You put on a nicer shirt than normal to go to church, you sang more songs, the service was crowded, but truthfully--for you, Easter got here a little soon this year.  You really hadn’t had time to adequately prepare your heart—to really take time and remember all Jesus went through, all he suffered, so that you could truly feel the exhilaration of the empty tomb.  Happy Easter.  ‘Happy Resurrection Day!’ some folks are wont to say.  It was good to feel close to God, wasn’t it?  The question is—can you stay there?  And, how can you get even closer? The first thing that comes to mind is ‘Draw near to God, and he will draw near to you.’ James 4.8  Really?

But I am wondering, Friend… do you have any room in your life for God?  When you decide to get physically fit, you have to make room in your life for exercise and also choose to give attention to proper nutrition as well . . . and the same thing applies if you want to get spiritually fit.  You must make room.  I mean, really, were you thinking you would invite God “in” and give him what—a little corner of yourself?  ‘Come on in, God, change me, grow me—I’ve given you this little bit of myself . . . so come on, perform—‘ That’s what so many of us do, and then we wonder why nothing really seems to change.
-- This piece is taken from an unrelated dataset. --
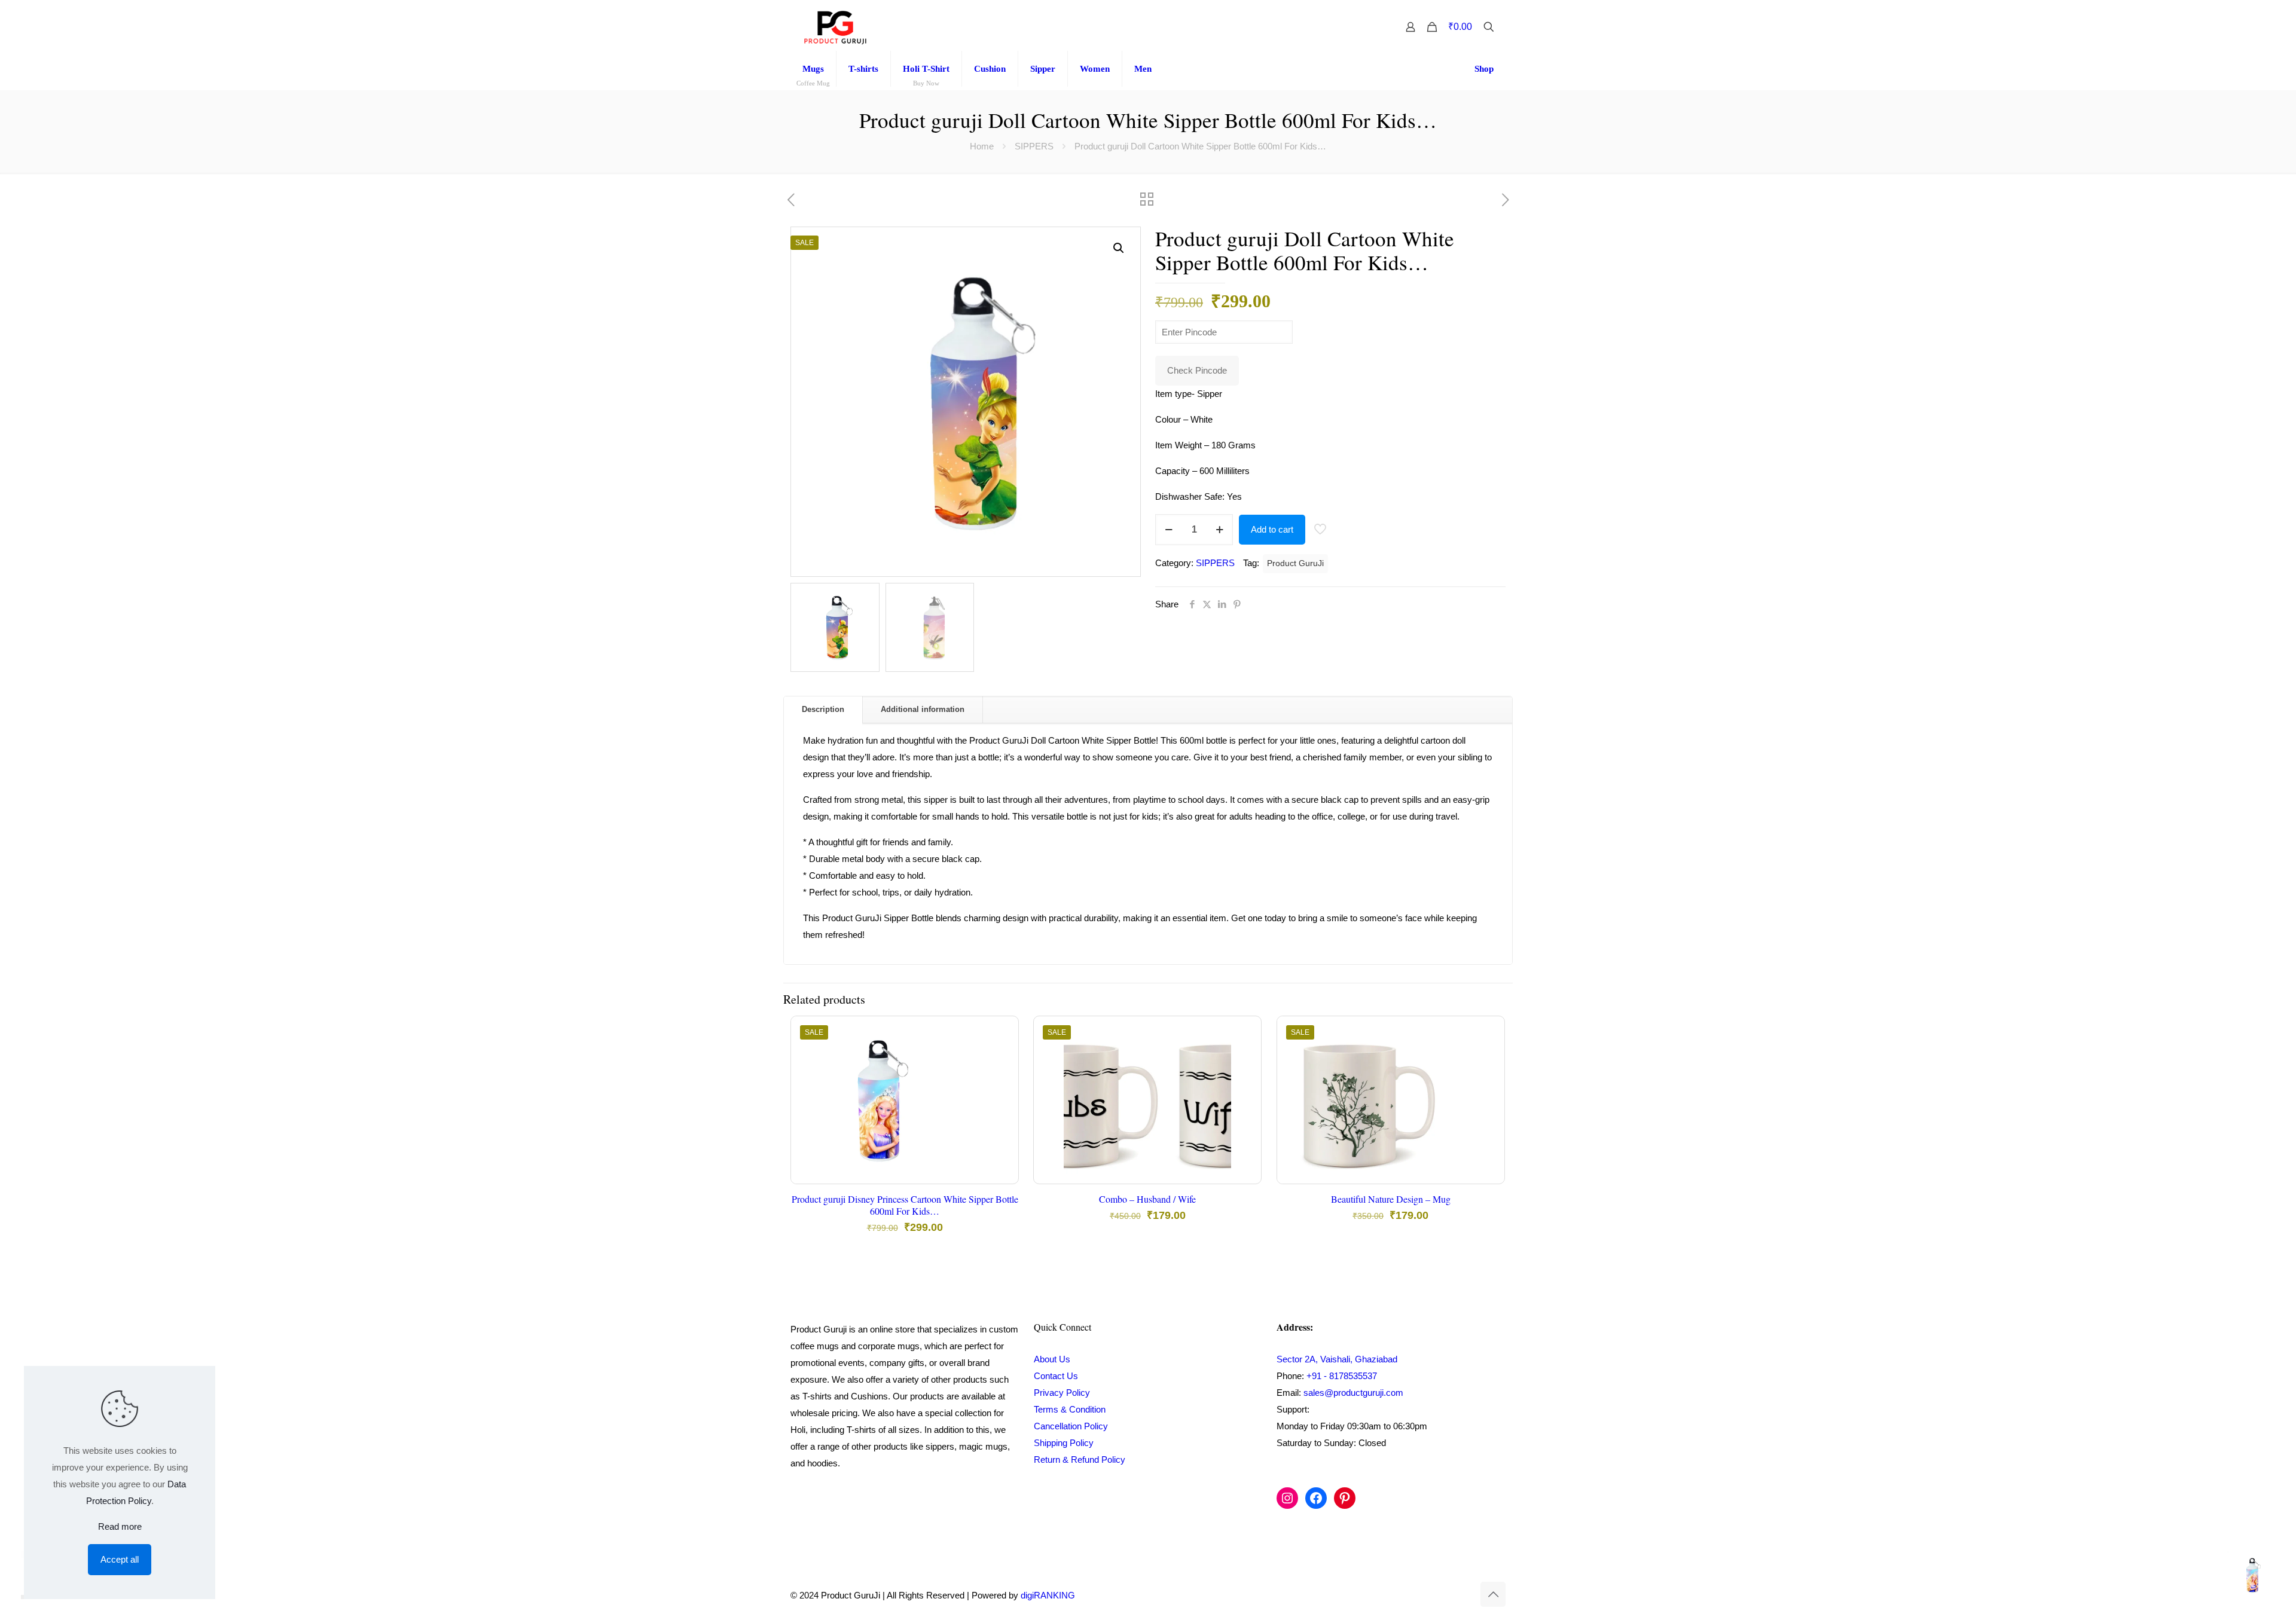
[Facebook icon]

You see, practicing spiritual disciplines—like Bible study, even praying in earnest--is great, but I think it would be easy to miss that what God really wants is our heart.  He is not really interested in just a little corner; he wants all of us.  Maybe we fall backward in our spiritual walks because we either fail to give him our whole hearts from the ‘get go’, or we just keep knocking him out of the way, and putting ourselves—our wills and wants--back in charge. 

Several times in the last year we have discussed the problem with contemporary Christianity—it just is not very Christ-like, in many respects.

I think that is because we Christians are not a terribly committed lot.  [note to self: the first Christians did not name themselves; people who knew them gave them that name because they were little Christs—that is to say, they lived like Jesus . . .  I’m wondering who watches my life, and says, ‘she is Christ-like’ – and you?  Do people observe your life and know you follow Jesus?  Just a thought-] We are committed to the extent that it suits us, maybe to what is visible to others, but not to where it would inconvenience us or require too much of us.

Jesus taught that following him would be costly; he said we would have to ‘deny’ ourselves.  (I do not do that very well.)   Jesus did not teach that being a Christian would make us popular or prosperous.  So should you choose to just dabble in Christianity that is okay, but honestly, that is all it will be—just okay.  Besides, I’m not sure how interested God is in the fragmented self we offer; after all, God sent the MOST he had,

the MOST he could give,

the BEST he had . . . his one precious Son, our risen Lord.

How ‘you doin’?  How much room are you willing to give Jesus in your life?  How much of you are you willing to commit?